Sunday, January 26, 2014

The Quiet Few

Whenever I watch American Idol auditions, I wonder at least a few times, "Who are the people telling these people that they should go on national television and sing?"

I guess I get it. We're a society that urges people to chase dreams, and no one really wants to be the person who dashes anyone's hopes. But, I value honesty. And sometimes we have to be willing to recognize that maybe (just maybe), we're not quite as good at something as we hope we might be.

I've been wondering it a lot myself, lately.
I see a bazillion blogs and articles get posted and I think, "Dang... she can write. Why am I even trying?" I feel like an American Idol contestant who only dreams of that golden ticket that's gonna take me to Hollywood (which, in reality, still doesn't mean much of anything).

Most days I want to quit.
Most days I think I should.
Most days I don't even know why I started.

And then there are the quiet few. The quiet few that urge me to keep going. Sometimes I tune their voice out, believing quite fervently that they are the ones pushing me to audition for the sake of a few laughs on national television that are forgotten as soon the scene changes. But, oftentimes I listen.

They're the whispers that gently say, "Keep going. This matters. This affects me. It challenges me. It makes me feel like I'm not alone. Your voice matters. You remind me of truth, even when I don't always want to hear it."

The Quiet Few.

They aren't always the same voices, either.
And so I keep going, recognizing that the end to all this madness doesn't have to be fame or fortune. It doesn't have to be wild success of Pulitzers and popularity.

Perhaps it's just one or two.
Perhaps those American Idol contestants embarrass themselves on national television but they bless a few in their most inner circles. Perhaps it's their babies, as they sweetly sing them to sleep at night. Maybe a local congregation of church-goers (who might be mostly deaf, but eager to see a young face passionate about using their voice for the Lord). Maybe family members on important family occasions.

Maybe the Quiet Few.

Too often we give up on our dreams because we aren't good enough. There's always going to be someone better than us, more talented, more successful.... people are going to want others more than us. There's always an excuse to give up (unless on the rare occasion that you're a prodigy).

But what if we shifted our dreams.
What if it wasn't about numbers of people, what if it wasn't about our own worldly success? What if it was simply about doing something that mattered? And what if it only matters to a few, but it still matters? Or what if it was about who we'll meet along the journey of pursuing our passions and the impact we might have on them?

I'm probably never going to "make it" as a writer.
I imagine I'll keep writing though.
(For those of you who wonder why, you can thank all of those people who keep telling me to.)

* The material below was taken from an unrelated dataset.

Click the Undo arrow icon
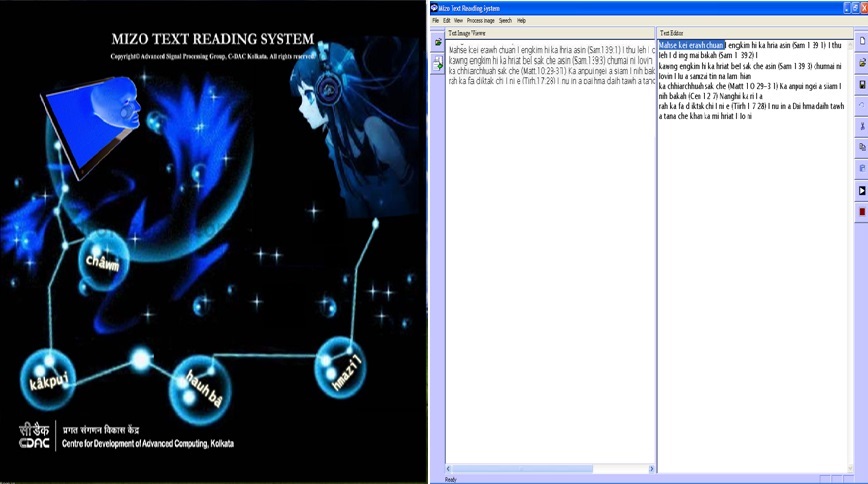[861, 105]
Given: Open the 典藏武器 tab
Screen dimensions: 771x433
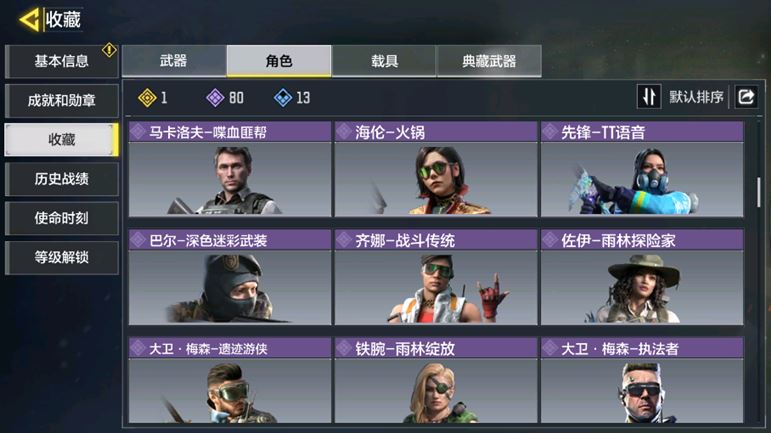Looking at the screenshot, I should tap(489, 61).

Because I've decided, even if it's just a few, it's worth it.
Even if exposing my life to the world wide web does good for one or two, I'll keep going. Even if trying to eventually write a book falls short of actual publishing and only makes it into the hands of my inner circle of support through self-publishing... I'll do it.

It's part of pressing on, pushing through, believing that the passions I have matter and when I'm directing them toward the One who matters, I can't really go wrong.

There are always going to be better writers, better singers, better musicians, better comedians, better speakers, better entrepreneurs, better artists, better photographers, better chefs, better doctors, better bosses, better athletes, etc. etc. (you get the idea....and most of the time, 'better' is subjective, anyway). But it doesn't mean that we should quit. It doesn't mean that we should give up. It doesn't mean we shouldn't try.

Maybe we need to start listening to The Quiet Few in our life who remind us that what we're doing matters, and maybe we need to dive deeper in. And maybe I'm not quite as good as I wish I were, and maybe I'll never be... but maybe that's okay. Maybe it's not about fame and fortune, and maybe impacting only one or two for good can matter, too.

Maybe...
I guess we each get to decide for ourselves.